Every line from the one with "The image size is (438, 899)." to the end of the data needs to be copied exactly, and no line before it.

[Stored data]

>>>

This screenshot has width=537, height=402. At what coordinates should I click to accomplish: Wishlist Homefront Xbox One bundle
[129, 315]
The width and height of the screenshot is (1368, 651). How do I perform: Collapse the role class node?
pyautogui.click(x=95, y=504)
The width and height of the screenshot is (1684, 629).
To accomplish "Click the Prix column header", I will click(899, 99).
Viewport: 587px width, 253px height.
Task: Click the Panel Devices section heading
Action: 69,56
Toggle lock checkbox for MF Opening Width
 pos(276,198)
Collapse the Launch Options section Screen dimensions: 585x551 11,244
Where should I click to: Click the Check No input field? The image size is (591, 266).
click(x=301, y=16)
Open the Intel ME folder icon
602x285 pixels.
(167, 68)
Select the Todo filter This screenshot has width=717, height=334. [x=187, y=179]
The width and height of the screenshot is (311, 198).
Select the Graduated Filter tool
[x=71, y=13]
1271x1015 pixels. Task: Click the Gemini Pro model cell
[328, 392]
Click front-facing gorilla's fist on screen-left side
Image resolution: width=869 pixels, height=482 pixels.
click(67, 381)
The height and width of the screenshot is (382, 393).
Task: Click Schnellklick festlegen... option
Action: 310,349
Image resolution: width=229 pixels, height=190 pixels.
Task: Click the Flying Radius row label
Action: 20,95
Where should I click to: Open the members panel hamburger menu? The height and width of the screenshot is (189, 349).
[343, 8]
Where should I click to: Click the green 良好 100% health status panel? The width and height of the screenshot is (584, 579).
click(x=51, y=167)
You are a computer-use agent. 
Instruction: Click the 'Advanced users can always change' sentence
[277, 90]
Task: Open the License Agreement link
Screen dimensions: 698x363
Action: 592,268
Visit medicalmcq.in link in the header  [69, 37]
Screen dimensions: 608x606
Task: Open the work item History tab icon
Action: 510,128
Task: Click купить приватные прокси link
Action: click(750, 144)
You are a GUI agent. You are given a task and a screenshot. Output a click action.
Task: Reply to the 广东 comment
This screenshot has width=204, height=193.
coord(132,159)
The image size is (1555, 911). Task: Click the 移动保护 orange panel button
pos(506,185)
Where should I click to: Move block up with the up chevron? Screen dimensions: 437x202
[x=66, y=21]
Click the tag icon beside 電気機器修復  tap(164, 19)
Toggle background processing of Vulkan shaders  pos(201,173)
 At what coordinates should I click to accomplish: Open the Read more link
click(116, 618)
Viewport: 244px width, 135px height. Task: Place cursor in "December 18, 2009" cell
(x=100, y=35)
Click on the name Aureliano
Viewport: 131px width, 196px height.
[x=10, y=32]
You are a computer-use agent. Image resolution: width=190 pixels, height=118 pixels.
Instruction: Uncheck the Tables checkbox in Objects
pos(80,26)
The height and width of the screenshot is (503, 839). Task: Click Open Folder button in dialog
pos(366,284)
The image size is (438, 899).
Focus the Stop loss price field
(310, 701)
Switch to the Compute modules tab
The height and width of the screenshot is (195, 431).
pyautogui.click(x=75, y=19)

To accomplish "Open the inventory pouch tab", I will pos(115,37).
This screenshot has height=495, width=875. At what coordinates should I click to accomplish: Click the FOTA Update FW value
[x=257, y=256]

<<<

• **Response area**:
The image size is (438, 899).
Focus the Stop loss price field
(310, 701)
Switch to the Compute modules tab
The height and width of the screenshot is (195, 431).
pyautogui.click(x=75, y=19)

To accomplish "Open the inventory pouch tab", I will pos(115,37).
This screenshot has height=495, width=875. At what coordinates should I click to accomplish: Click the FOTA Update FW value
[x=257, y=256]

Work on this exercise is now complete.